Ford Consul II convertible
|Manufacturer||Ford of Britain|
Between 1951 and 1962 the Consul was the four-cylinder base model of the three-model Ford Zephyr range, comprising Consul, Zephyr and Zephyr Zodiac. In 1962 the line was restyled, and the Consul was replaced by the Zephyr 4, the mid-range Zephyr model becoming the Zephyr 6 and the top of the range Zephyr Zodiac just being called the Zodiac. At this point Consul became a range of smaller cars in its own right, initially the Consul Classic and Consul Capri, shortly joined by the even smaller Consul Cortina. The Consul Classic and Consul Capri were only made for two years, before being replaced by the Consul Corsair.
The Classic, the Capri (made until 1963) and the Corsair (made from 1963 until 1970) were relatively short-lived, but the Ford Cortina, after losing (along with the Corsair) the "Consul" tag in 1964, went on to become a best-seller. The Consul name reappeared from 1972 to 1975 on a replacement for the Zephyr range, now sharing a body with the more luxurious Ford Granada Mk I. The Capri name by now had also been reintroduced, in 1969.
Ford Consul Mk1 (1951–1956)

**DATA SHOWN:**
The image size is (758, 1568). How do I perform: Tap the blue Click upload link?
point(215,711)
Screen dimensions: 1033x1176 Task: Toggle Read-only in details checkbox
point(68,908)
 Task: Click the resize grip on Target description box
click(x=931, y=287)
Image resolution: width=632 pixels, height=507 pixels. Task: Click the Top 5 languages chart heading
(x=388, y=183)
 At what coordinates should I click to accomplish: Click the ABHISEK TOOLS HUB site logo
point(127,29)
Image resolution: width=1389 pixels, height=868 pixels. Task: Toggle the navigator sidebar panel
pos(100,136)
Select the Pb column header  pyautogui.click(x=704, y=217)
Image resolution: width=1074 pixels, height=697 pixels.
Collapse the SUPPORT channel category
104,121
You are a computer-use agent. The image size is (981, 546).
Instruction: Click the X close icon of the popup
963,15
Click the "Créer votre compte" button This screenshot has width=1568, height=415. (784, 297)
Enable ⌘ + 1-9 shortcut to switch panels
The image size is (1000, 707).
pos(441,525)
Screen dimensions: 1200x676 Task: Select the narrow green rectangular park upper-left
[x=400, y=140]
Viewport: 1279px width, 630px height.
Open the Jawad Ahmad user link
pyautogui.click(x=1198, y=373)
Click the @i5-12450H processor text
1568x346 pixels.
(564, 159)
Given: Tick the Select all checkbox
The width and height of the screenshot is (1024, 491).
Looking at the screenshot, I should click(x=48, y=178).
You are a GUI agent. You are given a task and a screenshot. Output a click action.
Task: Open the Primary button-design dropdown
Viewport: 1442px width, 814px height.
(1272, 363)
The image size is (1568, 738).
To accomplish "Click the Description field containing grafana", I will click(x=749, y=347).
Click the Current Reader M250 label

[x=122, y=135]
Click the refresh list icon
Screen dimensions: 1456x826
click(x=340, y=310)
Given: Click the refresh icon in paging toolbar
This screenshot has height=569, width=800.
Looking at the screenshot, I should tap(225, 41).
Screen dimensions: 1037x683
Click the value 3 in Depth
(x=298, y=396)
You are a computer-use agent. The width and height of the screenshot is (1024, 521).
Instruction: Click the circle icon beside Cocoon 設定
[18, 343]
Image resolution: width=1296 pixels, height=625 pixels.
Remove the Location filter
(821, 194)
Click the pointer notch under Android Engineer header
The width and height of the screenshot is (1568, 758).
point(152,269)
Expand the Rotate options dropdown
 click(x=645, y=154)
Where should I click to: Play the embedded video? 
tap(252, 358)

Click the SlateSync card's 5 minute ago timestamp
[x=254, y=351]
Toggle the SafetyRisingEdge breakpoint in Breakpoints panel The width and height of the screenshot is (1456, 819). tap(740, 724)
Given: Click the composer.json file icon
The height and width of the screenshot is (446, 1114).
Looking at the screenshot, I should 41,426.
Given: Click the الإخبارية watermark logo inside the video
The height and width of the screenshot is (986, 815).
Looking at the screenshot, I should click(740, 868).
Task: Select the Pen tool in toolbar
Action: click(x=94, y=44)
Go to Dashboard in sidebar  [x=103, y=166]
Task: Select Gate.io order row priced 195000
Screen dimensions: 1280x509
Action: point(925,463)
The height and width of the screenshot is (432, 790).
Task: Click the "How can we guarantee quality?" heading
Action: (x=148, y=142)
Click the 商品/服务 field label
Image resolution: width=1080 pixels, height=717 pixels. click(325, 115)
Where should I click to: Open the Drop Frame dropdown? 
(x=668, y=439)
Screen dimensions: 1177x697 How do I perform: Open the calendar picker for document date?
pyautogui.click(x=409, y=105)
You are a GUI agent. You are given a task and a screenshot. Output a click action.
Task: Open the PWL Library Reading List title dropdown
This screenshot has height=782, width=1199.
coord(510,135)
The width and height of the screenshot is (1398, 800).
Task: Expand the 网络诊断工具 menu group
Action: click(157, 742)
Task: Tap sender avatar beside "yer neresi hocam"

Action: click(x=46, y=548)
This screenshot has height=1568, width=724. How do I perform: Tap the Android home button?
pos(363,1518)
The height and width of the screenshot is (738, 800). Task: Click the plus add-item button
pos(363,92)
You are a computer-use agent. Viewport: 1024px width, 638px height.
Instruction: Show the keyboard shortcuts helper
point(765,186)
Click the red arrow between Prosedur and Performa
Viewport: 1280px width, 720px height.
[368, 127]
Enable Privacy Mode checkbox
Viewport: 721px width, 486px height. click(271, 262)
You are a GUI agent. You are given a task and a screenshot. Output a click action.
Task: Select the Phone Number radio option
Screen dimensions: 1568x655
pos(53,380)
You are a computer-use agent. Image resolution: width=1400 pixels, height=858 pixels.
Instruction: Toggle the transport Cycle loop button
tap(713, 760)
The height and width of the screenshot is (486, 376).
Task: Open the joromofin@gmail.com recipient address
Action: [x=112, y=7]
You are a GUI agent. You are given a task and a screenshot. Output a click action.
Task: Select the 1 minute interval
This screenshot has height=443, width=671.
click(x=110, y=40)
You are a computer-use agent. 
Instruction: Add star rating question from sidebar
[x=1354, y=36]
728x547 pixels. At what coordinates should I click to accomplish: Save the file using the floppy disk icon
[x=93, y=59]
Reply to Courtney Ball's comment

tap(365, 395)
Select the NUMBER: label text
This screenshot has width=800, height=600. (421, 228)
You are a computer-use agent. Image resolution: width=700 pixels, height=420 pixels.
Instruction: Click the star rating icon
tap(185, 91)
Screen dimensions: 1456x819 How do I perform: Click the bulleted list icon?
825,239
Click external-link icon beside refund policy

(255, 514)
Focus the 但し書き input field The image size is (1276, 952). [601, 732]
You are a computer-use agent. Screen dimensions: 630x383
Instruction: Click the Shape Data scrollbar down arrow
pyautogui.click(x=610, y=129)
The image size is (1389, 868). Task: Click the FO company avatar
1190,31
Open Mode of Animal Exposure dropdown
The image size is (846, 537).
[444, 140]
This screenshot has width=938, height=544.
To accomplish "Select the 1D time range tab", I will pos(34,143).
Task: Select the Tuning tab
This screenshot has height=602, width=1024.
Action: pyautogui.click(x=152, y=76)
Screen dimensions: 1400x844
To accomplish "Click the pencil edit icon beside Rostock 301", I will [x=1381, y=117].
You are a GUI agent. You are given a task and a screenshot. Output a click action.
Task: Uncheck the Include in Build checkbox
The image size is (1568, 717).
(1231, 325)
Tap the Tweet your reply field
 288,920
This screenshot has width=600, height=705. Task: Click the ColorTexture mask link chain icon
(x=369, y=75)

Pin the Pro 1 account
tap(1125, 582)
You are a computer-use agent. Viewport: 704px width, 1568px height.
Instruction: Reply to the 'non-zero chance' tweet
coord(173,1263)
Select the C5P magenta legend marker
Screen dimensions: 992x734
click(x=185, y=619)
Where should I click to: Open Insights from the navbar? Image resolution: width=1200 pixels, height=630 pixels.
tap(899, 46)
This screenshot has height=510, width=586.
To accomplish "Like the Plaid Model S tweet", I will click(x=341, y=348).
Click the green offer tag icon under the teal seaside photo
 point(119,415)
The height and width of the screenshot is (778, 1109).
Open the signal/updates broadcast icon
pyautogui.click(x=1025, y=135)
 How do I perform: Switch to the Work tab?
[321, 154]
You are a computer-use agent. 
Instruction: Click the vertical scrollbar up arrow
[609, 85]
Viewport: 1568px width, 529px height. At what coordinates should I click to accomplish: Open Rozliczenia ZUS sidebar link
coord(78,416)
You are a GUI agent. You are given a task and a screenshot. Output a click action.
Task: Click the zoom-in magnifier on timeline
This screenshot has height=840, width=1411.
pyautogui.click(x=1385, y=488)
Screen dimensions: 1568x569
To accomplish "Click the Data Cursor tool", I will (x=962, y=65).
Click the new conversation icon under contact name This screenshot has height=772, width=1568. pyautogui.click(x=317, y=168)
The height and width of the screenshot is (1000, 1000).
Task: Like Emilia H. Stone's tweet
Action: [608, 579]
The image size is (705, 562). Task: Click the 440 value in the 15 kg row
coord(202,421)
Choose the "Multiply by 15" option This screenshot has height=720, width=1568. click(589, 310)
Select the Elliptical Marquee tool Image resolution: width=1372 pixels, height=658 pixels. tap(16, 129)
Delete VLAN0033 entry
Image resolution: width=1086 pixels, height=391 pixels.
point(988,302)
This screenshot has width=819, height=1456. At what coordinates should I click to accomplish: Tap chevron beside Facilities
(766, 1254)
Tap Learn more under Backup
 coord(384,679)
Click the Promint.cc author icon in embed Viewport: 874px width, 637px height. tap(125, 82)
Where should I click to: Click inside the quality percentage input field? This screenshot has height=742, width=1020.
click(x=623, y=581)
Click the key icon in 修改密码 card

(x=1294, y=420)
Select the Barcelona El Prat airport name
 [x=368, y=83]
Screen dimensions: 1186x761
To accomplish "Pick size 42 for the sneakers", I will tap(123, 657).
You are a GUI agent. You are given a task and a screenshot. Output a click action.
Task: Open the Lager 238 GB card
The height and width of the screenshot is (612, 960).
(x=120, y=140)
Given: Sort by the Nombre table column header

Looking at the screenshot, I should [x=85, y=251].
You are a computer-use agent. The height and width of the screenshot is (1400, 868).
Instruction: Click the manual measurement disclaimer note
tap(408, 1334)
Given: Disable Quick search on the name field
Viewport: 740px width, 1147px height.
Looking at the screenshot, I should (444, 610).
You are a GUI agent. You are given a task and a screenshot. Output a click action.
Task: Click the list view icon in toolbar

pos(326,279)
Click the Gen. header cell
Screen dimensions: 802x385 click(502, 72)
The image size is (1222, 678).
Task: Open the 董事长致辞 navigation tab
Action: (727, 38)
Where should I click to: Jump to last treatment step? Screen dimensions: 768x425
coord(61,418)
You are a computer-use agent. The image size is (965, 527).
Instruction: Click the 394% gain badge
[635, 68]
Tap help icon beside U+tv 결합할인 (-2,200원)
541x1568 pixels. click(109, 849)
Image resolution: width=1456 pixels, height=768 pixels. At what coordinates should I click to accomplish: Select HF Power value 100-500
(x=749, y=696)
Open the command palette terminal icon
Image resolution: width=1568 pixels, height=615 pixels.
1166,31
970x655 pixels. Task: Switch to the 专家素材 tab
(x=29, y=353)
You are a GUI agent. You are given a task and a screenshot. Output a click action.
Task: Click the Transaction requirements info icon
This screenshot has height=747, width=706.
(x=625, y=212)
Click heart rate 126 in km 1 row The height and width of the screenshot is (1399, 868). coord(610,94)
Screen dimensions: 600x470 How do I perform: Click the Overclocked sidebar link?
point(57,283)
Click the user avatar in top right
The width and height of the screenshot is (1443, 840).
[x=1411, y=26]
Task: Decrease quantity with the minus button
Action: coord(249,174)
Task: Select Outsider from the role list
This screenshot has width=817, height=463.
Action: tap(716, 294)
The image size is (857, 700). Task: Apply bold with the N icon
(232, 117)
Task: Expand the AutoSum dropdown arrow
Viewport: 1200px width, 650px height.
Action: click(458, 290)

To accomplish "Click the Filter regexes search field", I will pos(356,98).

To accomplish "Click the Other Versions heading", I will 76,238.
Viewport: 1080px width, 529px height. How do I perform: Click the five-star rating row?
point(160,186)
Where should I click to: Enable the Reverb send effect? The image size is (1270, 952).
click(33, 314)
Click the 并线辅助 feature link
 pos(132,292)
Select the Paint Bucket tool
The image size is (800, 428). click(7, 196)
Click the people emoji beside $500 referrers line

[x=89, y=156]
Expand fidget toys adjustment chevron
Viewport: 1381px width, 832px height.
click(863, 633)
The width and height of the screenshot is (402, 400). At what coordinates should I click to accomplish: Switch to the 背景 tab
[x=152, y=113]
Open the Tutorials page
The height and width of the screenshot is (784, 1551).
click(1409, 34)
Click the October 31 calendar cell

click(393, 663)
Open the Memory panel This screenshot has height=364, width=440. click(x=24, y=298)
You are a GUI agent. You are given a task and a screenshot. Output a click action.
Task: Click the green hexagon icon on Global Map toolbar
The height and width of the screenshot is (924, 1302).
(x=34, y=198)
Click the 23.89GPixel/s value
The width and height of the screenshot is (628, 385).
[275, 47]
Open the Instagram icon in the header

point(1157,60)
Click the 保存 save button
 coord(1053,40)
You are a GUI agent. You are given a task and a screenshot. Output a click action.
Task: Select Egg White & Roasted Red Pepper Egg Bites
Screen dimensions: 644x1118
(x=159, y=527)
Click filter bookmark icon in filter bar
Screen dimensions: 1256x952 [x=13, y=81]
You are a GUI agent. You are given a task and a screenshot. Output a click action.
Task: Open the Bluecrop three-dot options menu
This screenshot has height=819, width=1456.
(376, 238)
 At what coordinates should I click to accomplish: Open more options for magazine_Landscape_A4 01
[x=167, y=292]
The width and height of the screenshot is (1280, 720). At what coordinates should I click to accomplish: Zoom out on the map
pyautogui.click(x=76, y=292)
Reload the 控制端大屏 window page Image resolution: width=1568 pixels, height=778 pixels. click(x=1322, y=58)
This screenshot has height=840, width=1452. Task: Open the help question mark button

**WRITTEN REQUEST 1:** Print everything in the Ford Consul text from "The Classic, the" down to "Consul Mk1 (1951–1956)".
**WRITTEN REQUEST 2:** Which smaller cars carrying the Consul name does the Ford Consul text say made up that range after 1962? List every one.

**ANSWER 1:**
The Classic, the Capri (made until 1963) and the Corsair (made from 1963 until 1970) were relatively short-lived, but the Ford Cortina, after losing (along with the Corsair) the "Consul" tag in 1964, went on to become a best-seller. The Consul name reappeared from 1972 to 1975 on a replacement for the Zephyr range, now sharing a body with the more luxurious Ford Granada Mk I. The Capri name by now had also been reintroduced, in 1969.
Ford Consul Mk1 (1951–1956)

**ANSWER 2:**
- Consul Classic
- Consul Capri
- Consul Cortina
- Consul Corsair